Difficult, but, above all, strange. This is how we could define the situation that we are experiencing globally. We could even say that it seems so distant or surreal that we hardly believe it is happening. Or better yet, that we are going to wake up tomorrow and see that it was all a bad dream.

Most people in an entire country, several countries, have had to shut themselves away in their homes to help contain what is causing so much disruption to society and the economy: the so-called Covid-19. The infectious disease caused by the coronavirus most recently discovered with the outbreak in Wuhan, China, last December is spreading around the world.

Right now, if one thing is clear, it is that we all have a challenge ahead of us: we must be responsible and, above all, calm. Although it’s true that’s not always easy. We are faced with a great deal of information at all times, we may even feel incapable of expressing our state of mind, and we can address our fear in the face of a situation as unusual as it is unfamiliar. And all this requires a special effort to be able to cope.

As a consequence of what is happening, it was to be expected that we would see the stock markets react negatively, suffering heavy falls, making the situation even more complicated, especially for savers who are invested in equities.

The coronavirus crash caused Wall Street to lose 14% in its worst week, the last week in February, since the 2008 crisis. In March we saw three daily falls that are already among the 15 worst since 1946, and in magnitude have only been exceeded once, in the 1987 crash.

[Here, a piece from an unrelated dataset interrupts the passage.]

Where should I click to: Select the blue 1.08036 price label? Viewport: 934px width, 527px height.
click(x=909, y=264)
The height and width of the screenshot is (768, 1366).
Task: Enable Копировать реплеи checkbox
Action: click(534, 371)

The Ibex-35 also had its worst trading day ever on 12 March, with a 14% drop.


Various actions by politicians and central banks, sometimes insufficient and contradictory, are being taken to revive the economy and so that further panic does not spread in the stock markets: liquidity injection, purchase of assets, increase in healthcare expenditure, compensation for lost income to families and businesses, etc.

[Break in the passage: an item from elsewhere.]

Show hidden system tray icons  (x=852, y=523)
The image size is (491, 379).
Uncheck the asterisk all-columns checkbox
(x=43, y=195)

In short, the perfect storm. 

But fear was never a good guide, especially when it is unjustified. This is not the first time that we have experienced moments of uncertainty and their consequent negative overreaction in the markets. For example, geopolitical tensions or macroeconomic situations that caused the oil crises, the financial crisis of 2008 or more recently the trade war between the US and China or Brexit. Also looking back at epidemics such as SARS in 2003, Swine Flu in 2009 or Ebola in 2014, among others. They all had a big impact.

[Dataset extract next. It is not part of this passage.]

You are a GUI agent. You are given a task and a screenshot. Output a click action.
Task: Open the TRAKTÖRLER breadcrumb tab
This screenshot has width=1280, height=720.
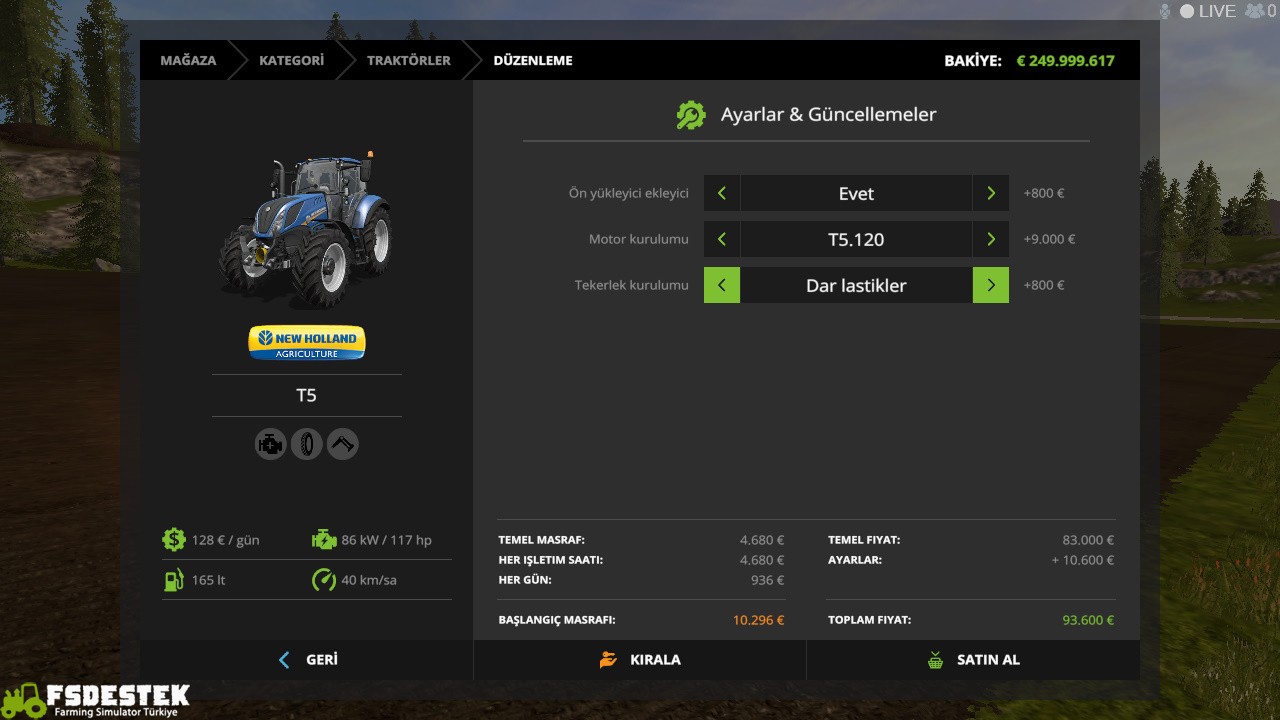click(x=408, y=60)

However, we’ve seen the reaction of the market once the epidemics suffered in history have been overcome: an average recovery of the American index of 9% in six months and about 14% in one year.

Running away now would be a big mistake

Naturally, in very volatile situations, the primary biological reaction of the human being is to flee at full speed, to get away from danger. In the stock market, running away at that precise moment is a big mistake, one of the worst decisions that an investor can make when faced with a fall in the markets, as it means closing the position and consolidating losses at the worst moment.

The current fall in stock markets reflects the fear of the economic impact of the Covid-19 pandemic. There is no doubt that there will be an impact, but we are also sure that it will be temporary and that it will be an impact from which we will recover.

And, as we all know, calm always comes after the storm. After a situation like the current one with sharp falls in the markets, everything goes back to normal and then there are strong recoveries. Irrationality and unjustified falls are always an opportunity to buy at very attractive prices.

Such is the market in the short term, so capricious and manic-depressive, as our good friend Warren Buffett would say. And in the face of this, there is nothing like being prepared for the volatilities that occur within it. Today it is the coronavirus that punishes us in the short term, but nothing should make us lose sight of our goal: the long term.

At Cobas we feel fully prepared to face these unexpected ups and downs like so many others that will surely come. It gives us great peace of mind to know that around 80% of our current portfolio should not be affected by a possible recession, although stock prices may eventually suffer, which only highlights their undervaluation. Most of the companies in which we invest are very conservative due to the very nature of their business, so we have the utmost confidence.

We have acquired in-depth knowledge of our companies after these three years of investment, maintaining 86% of the weight of the top ten stocks in the international portfolio and 78% of those corresponding to the Iberian portfolio. This gives us the confidence that, regardless of market shocks, our companies are good cash flow generators and that they will continue to develop and close the valuation gap with actions that are gradually being carried out within them, such as the distribution of dividends, the repurchase of shares or the restructuring of the company for a better understanding in the investment community.

I insist, these are moments to keep calm, but above all to remain faithful to our investment philosophy and our patience, making thoughtful investment decisions. 

I encourage you to take advantage of this extra time at home to read more and to continue educating yourselves in the field of investment. On the Cobas Youtube channel you can find our value video shorts on various topics where we share our investment philosophy. Value School also makes it easy for us by offering countless articles, reading recommendations, videos and publications in order to provide any saver with investment knowledge.

In short, George Soros was already telling you: “the worse a situation becomes the less it takes to turn it around, the bigger the upside. That’s the way it is, both in life and in the investment world”.

Don’t forget that the patient investor always gets his reward. It’s the frightening concept of being different.